### Selected text:
---

These visualizations shows that as GDP increases, so does happiness. We also get an indication of the trend of each region in happiness; for example, Australia and New Zealand have a pretty horizontal line. As only two countries are involved, it shows that the disaparity between the two is not high; GDP and Happiness are quite similar for Australia and New Zealand. We also see clustering of countries in the Sub-Saharan Africa region with low happiness scores and low GDPs. Western Europe is on the opposite end of this spectrum with high happiness scores and high GDPs, though there is a fairly large disparity between the happiest country in Europe and the least happy based on the trend line.
These visualizations show that Sub-Saharan Africa has both the largest percentage of people working in the Agriculture sector and the highest variance of those working in this sector. High income regions such as North America, Western Europe, and Australia and New Zealand have the least variance within each group. Also, the sector with the largest percentage of people working within it for these countries is the Services sector with very few working in the Agriculture sector. The Middle East and Africa has large variance within each group.
The barcharts show us that Sub-Saharan Africa is the least happy within each Income Class. Overall, Australia and New Zealand are the happiest. The line shows us the average happiness score of the region. Latin America and the Caribbean are the happiest for both the Upper Middle Income and Lower Middle Income.

---

### Dataset content:

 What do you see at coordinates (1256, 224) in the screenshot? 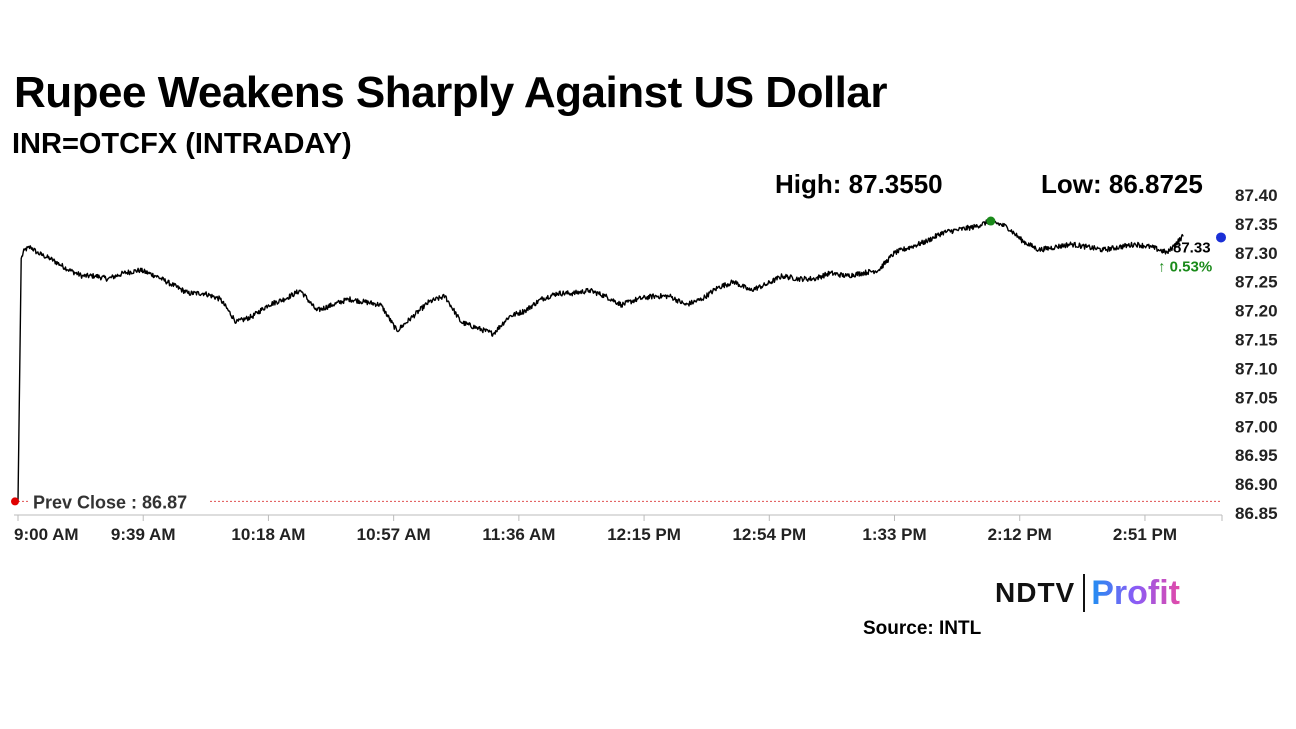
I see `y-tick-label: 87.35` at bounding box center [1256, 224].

---

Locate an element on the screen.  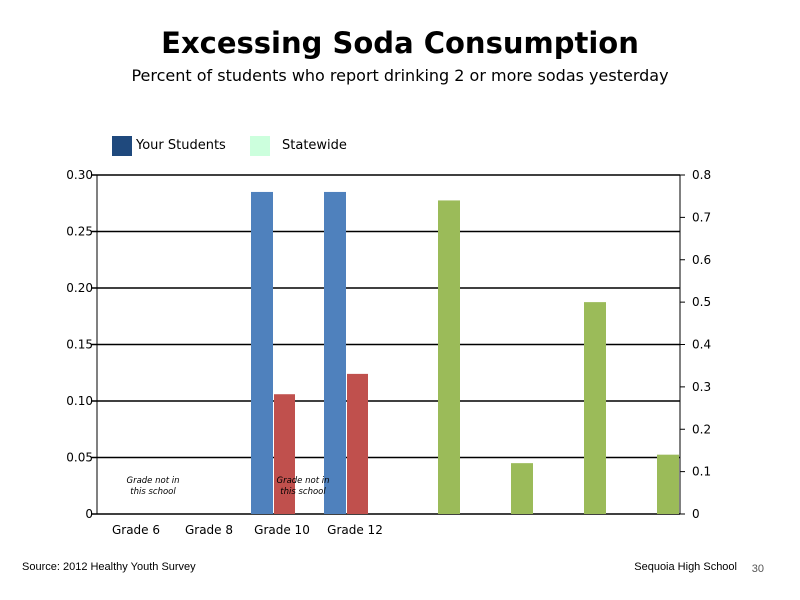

---

### Task requirements:
(a) Answer these from the text on regional happiness:
(i) Which region has countries clustering with low happiness scores and low GDPs?
(ii) In high income regions such as North America, Western Europe, and Australia and New Zealand, which sector has the largest percentage of people working in it?
(iii) Which region is the happiest for both the Upper Middle Income and Lower Middle Income classes?
(b) Write the next few sentences of the text on regional happiness, picking up after its final sentence.

### Results in order:
(a)
(i) Sub-Saharan Africa
(ii) The Services sector
(iii) Latin America and the Caribbean

(b)
In this visualization, things are a little reversed; as we are averaging the happiness rank, a higher rank means that a country/region is less happy on a whole. Each number is the average happiness of the countries who are in this region and whose main sector it is either industry, agriculture, or services. The sector with the lowest happiness score, on average, are the companies whose largest sector is agriculture. The only region that has a country whose main sector is Industry is the Middle East/North Africa.
The maps provide shows that the regions of Africa and parts of the Middle East, Eastern Europe, and SouthEastern Asia are the least happy. Northern Europe, most of South America, and North America are largely happy. In the Shiny app you can hover over each marker to find the country and then select the marker to view the country’s happiness rank and score.